Belh'in Güvercinleri
Hz. Mevlana'nın hayatı ve eserleri üzerine özet nitelikte akıcı bir kitap...
Bir zamanlar göklerde vardı bir güzel yurdun.
O tertemiz ülkede yaşıyordun ve hürdün.
Yere indin, topraktan bir sûrete büründün,
Aslını unuttun da tene bağlanıp durdun.
(s. 136)
Babası, onu hep "Hudâvendigâr " diye çağırır. Sahip ve efendi anlamına gelen bu isim, ona, babasının hediyesidir. Belh'in evleri kerpiçten, damları da düz toprak damlar. Celâleddin, güzel havalarda damlara çıkar, orada ders çalışır. Sıcak yaz gecelerinde, halk damlarda yatar. Gündüzleri de çocuklar, orada oyun oynarlar.
Yine bir gün, damda, yaşıtlarıyla oynarken, çocuklardan biri, arkadaşına, "Gel seninle bu damdan ötekine atlayalım." dedi, bunun için bahse tutuştular. Celâleddin, onlara, "Bu sizin dediğinizi, kediler ve köpekler de yapar. Eşref-i mahlukat olan insanın böyle șeylerle uğraşması yakışık alır mı, yazık değil mi? Eğer rûhanî gücünüz ve gönülden isteğiniz varsa, haydi gelin, göklere uçalım: Melekût âleminin menzillerini dolaşalım!" dedi ve o anda ortadan kayboldu. Cocuklar, çığlık çığlığa feryat ettiler. Çığlıkları duyanlar, çocuklardan biri damdan düştü sandılar. Koşarak geldiler. Ancak az sonra, Celâleddin damda göründü.
Benzi uçmuş, sapsarı kesilmişti. Çocuklar, onu o hâlde görünce, şaşkına döndüler. "Ne oldu sana?" dediler. O da, "Sizinle konuşuyordum, o anda yeșiller giymiş bir grup geldi, beni alıp götürdüler. Feleklerin tabakaları ve göklerin burçların etrafında dolaştırdılar. Ruhlar âleminin bazı hallerini gösterdiler. Çığlıklarınız, kulağıma gelince, beni tekrar buraya getirdiler" dedi. (s. 26)

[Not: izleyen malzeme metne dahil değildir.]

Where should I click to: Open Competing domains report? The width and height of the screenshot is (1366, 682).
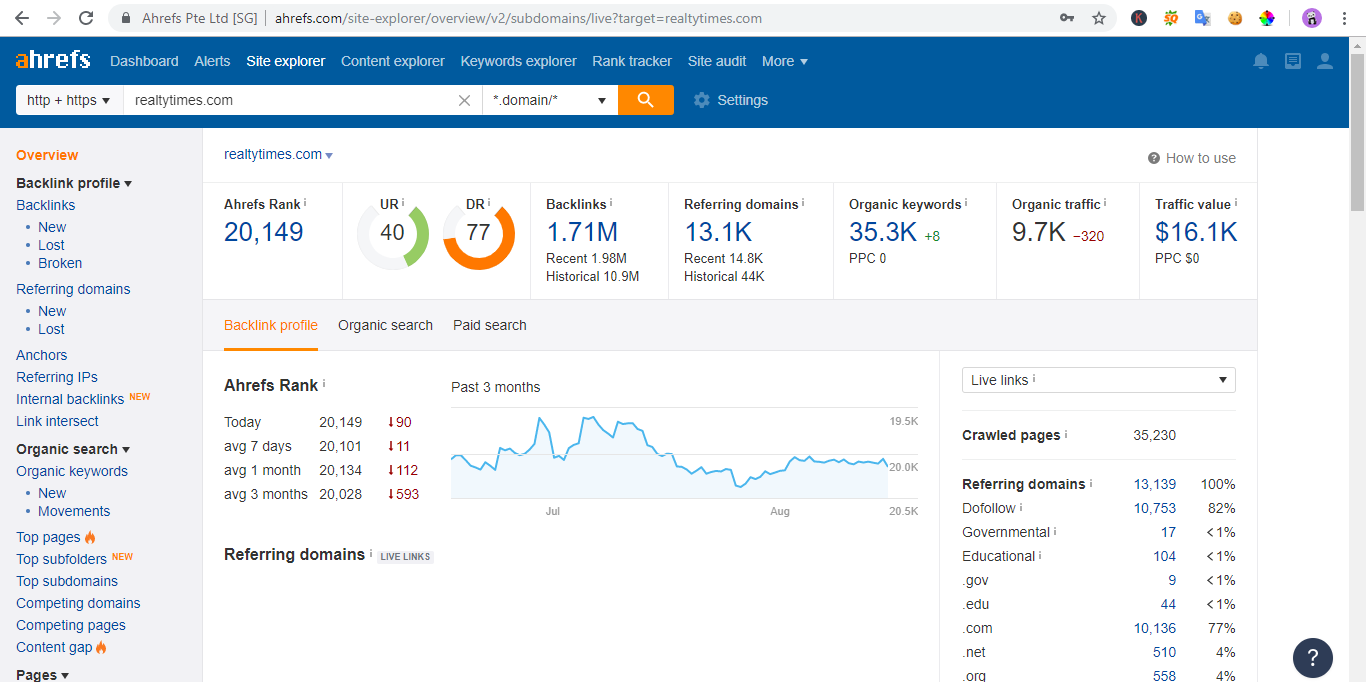[78, 603]
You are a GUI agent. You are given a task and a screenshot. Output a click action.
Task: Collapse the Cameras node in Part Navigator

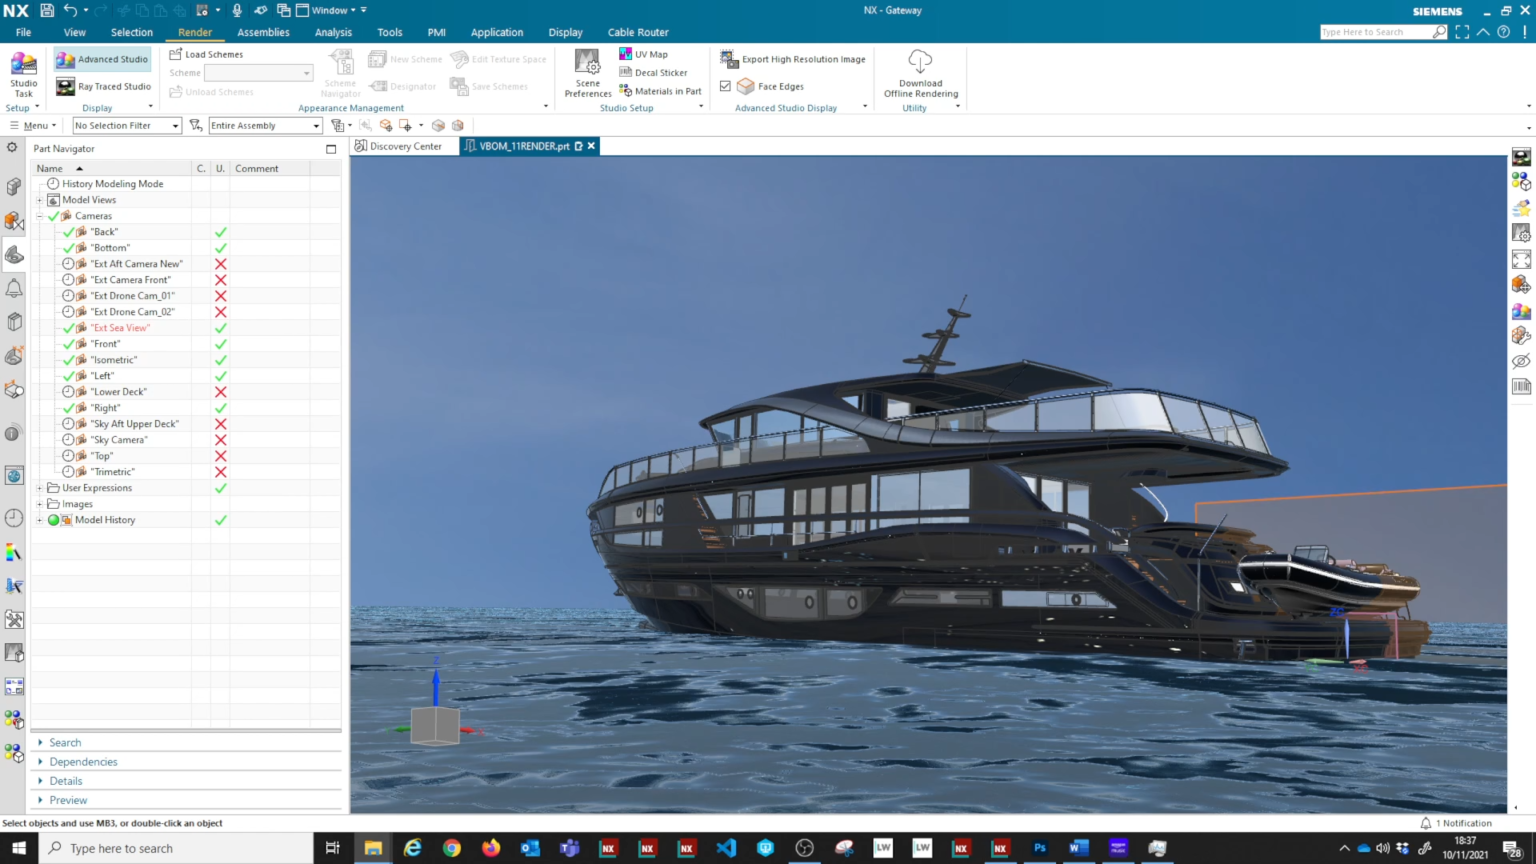point(40,215)
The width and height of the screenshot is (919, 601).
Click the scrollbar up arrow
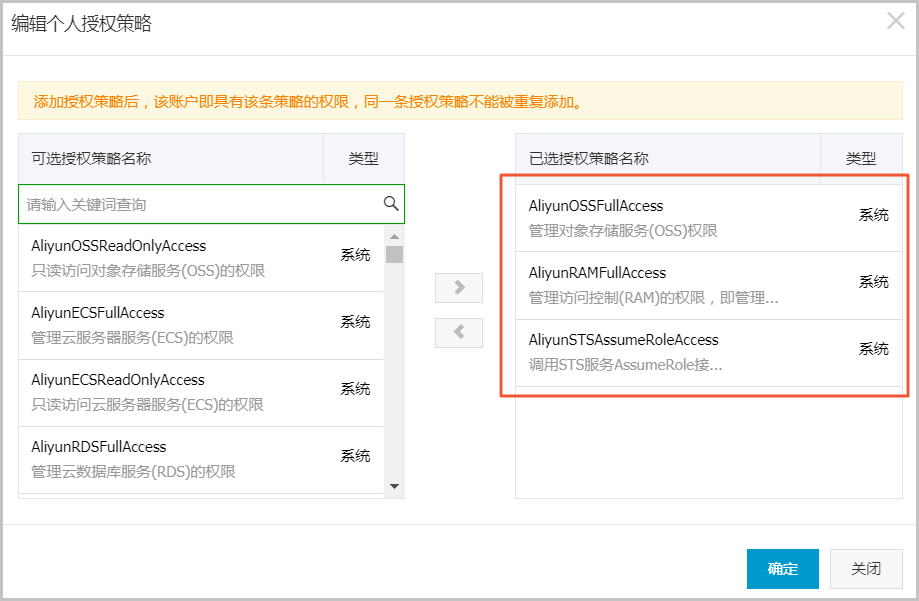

Seyyit hazretleri, önemli bir şey, söyleyeceği zaman, önce durur, bir süre sükût eyler, sonra eliyle sakalını Sıvazlar, ardından derin bakışlarını, dinleyenin gözüne diker, öyle söylerdi. Hayatta iken, Mevlâna'ya söylediği her sözü, sanki şimdi, yeniden tekrarlıyordu ve diyordu ki:
"Hür olmadan, kul olamazsın. Dinimizde mükellef olmanın üç şartı var: Akil, bâliğ ve hür olmaktır. Çocuk değilsin, deli de değilsin, çok șükür köle de değilsin. Peki, acaba gerçek anlamda hür müsün? Kölelerin tekliften muâf olduğunu bilirsin. Dindar olman için kölelikten kurtulmuş olman lâzım. Kölelik, yalnızca düşman eline esir düşmekle olmaz. Kim bir şeyi çok seviyorsa, o kimse, sevdiği şeye köle olmuştur. Sevdiği de ona efendi olmuştur. Artık o kişi, sevdiğinin hükmü altındadır. Sevdiği ister kadın olsun, ister altın, isterse köpek olsun. Sen, istersen "nefis" deyiver ona. Eğer nefsinin emrinde isen, ona kul olmuşsan, artık Tanrı'ya kul olabilir misin? Efendimiz, "Kişi sevdiğiyle beraberdir." buyurmadı mı? Sen, nefsini seviyorsan, Tanrı'ya nasıl dost olacaksın? Dostluğun ilk durağı, kendi isteğini bırakıp, sevgilinin isteğine sarılmaktır. Seni, Allah ile dost olmaktan alıkoyan her şey, rûhunda çıkmış bir çıbandır. Bunu böyle bil! İman ehli olmak istiyorsan, sen kendi nefsini değil, seni yaratan seveceksin. Çünkü "İman edenler, Allah'ı, en içten sevgiyle sevenlerdir." (Kur 'ân,2/165) Gerçek aşık, âhını ve feryadını, dışarıya haykırmaz, kendi içine gömer. Toprağa ekilmiş tohumlar gibi, o ahlar, onun râhunda filizlenir, bereketlenir, en sonunda salih amele dönüşür" dedi. (s. 53)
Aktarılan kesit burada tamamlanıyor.